▶ Source document:
Posted on 08/16/2009 4:44:44 AM PDT by Schnucki

A MERE 60-odd years on, World War II still haunts us like a livid vision out of a waking dream. Three generations after fascism annihilated itself in the manner of a suicide-bomber, Leftists and conservatives still wrestle for the laurel of true anti-fascist. Even today our bright-eyed Judeophobes know that they must transfer the shame of the Holocaust elsewhere before they can set about the unsubtle business of depicting Israelis as the modern Nazis. And our open-hearted efforts to "understand" our own era's grand-operatic reactionaries - flint-eyed jihadis such as Indonesia's Noordin Mohammed Top, or the cynical corridor-lurkers of our own suburban mosques - are dogged by the bad conscience of their distant ancestors, the Brownshirts and Blackshirts of the West's own secular-jihadist moment.

▶ Task description:
Answer these questions about the World War II post:
(a) Who posted it, and on what date?
(b) Which Indonesian jihadi does it name?
(c) Fascism destroyed itself in the manner of what?

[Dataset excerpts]
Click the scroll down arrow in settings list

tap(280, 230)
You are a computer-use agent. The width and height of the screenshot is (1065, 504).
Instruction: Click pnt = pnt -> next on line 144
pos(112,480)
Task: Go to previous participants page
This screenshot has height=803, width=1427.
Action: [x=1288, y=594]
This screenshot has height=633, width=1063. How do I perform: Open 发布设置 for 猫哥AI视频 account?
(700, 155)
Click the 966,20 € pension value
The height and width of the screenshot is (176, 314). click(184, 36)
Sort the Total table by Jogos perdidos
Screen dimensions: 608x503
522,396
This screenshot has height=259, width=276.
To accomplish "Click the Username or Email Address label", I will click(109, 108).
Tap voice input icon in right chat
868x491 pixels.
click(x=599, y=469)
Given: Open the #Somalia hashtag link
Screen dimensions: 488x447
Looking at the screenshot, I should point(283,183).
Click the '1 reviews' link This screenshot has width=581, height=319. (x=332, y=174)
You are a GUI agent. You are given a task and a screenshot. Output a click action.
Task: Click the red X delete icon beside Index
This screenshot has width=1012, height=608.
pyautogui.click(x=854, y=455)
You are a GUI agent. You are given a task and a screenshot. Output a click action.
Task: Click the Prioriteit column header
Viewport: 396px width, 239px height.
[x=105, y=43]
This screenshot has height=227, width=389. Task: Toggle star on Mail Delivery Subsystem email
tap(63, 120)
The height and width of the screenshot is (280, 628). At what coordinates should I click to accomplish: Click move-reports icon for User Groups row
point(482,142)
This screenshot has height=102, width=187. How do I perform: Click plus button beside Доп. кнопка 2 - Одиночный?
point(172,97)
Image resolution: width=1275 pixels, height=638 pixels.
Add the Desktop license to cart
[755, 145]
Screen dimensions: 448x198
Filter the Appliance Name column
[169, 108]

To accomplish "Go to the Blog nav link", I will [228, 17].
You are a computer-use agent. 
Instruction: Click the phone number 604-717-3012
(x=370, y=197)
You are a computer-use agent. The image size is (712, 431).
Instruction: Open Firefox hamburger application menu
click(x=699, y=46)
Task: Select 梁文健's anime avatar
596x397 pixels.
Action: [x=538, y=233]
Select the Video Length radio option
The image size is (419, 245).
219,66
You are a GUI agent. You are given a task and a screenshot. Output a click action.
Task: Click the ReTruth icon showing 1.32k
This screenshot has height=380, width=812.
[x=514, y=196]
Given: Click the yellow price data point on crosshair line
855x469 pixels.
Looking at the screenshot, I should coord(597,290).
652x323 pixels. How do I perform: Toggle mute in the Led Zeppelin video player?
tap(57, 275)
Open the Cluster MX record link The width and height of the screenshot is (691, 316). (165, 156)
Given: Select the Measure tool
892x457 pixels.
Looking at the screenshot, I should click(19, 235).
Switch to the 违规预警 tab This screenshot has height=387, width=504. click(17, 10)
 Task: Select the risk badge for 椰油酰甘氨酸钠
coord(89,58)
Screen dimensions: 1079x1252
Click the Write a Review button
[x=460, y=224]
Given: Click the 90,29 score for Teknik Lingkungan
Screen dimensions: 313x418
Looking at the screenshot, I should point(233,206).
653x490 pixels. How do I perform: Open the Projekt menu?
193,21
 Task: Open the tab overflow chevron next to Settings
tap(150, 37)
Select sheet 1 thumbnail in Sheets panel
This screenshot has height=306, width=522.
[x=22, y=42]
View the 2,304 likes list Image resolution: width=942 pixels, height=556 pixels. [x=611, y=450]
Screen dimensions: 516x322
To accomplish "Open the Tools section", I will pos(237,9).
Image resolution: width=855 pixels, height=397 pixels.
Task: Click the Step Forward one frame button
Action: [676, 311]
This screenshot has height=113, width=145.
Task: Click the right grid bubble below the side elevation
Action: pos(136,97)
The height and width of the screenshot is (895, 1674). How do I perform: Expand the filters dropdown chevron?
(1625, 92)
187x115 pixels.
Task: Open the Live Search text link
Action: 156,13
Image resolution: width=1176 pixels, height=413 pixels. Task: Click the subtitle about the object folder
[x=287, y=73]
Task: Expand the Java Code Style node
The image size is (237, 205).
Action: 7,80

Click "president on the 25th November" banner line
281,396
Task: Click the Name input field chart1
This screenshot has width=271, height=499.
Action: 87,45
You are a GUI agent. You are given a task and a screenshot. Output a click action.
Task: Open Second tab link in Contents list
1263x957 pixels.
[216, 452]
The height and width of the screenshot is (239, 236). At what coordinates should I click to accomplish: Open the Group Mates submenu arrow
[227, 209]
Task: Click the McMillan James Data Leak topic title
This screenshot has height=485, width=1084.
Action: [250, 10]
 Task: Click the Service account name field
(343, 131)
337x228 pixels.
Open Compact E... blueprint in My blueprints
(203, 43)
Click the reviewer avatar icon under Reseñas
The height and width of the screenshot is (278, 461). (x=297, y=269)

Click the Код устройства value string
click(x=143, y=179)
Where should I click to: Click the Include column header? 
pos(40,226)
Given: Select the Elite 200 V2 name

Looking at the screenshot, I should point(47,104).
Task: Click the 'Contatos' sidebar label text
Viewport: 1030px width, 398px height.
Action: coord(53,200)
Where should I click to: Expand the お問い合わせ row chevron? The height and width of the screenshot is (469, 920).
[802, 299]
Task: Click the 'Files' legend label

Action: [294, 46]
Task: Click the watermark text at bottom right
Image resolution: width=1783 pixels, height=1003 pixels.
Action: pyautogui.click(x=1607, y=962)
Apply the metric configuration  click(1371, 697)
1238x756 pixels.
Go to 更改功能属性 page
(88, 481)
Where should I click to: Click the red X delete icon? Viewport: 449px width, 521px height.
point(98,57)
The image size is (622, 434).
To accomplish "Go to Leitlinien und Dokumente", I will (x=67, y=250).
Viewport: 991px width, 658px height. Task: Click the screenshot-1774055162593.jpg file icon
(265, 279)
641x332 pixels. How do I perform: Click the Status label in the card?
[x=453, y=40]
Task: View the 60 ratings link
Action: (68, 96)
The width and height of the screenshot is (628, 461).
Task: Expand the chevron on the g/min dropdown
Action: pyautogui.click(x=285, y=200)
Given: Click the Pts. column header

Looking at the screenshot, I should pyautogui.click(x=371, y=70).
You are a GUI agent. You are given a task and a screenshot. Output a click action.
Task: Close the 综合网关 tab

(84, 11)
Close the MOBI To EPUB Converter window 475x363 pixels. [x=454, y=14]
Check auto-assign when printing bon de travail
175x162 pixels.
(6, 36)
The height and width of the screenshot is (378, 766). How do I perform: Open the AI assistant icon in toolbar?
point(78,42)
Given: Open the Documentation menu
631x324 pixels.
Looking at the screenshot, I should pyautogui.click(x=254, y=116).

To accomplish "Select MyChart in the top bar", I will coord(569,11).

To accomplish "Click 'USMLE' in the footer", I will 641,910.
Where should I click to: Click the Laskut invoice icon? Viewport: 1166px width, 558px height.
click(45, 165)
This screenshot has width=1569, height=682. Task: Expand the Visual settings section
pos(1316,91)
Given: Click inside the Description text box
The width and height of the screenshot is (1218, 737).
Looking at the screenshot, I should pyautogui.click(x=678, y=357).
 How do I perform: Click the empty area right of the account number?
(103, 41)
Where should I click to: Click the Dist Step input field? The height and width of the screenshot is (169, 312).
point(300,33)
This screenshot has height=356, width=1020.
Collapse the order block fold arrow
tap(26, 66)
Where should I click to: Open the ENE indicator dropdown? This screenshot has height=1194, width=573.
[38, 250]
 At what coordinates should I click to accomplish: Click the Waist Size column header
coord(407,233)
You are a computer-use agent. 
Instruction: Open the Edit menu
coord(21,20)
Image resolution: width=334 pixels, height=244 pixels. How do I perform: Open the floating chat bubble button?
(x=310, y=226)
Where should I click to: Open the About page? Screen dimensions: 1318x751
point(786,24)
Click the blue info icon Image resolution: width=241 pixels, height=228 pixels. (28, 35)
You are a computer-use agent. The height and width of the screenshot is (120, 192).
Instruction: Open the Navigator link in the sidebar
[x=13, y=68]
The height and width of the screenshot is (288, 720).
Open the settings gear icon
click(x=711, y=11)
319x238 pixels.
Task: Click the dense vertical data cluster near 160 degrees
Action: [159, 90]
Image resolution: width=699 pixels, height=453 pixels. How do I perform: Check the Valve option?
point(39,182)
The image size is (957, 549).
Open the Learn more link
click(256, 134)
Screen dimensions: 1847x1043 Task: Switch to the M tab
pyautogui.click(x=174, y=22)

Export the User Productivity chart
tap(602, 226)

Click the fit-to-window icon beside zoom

▶ Output for this task:
(a) Schnucki, on 08/16/2009
(b) Noordin Mohammed Top
(c) A suicide-bomber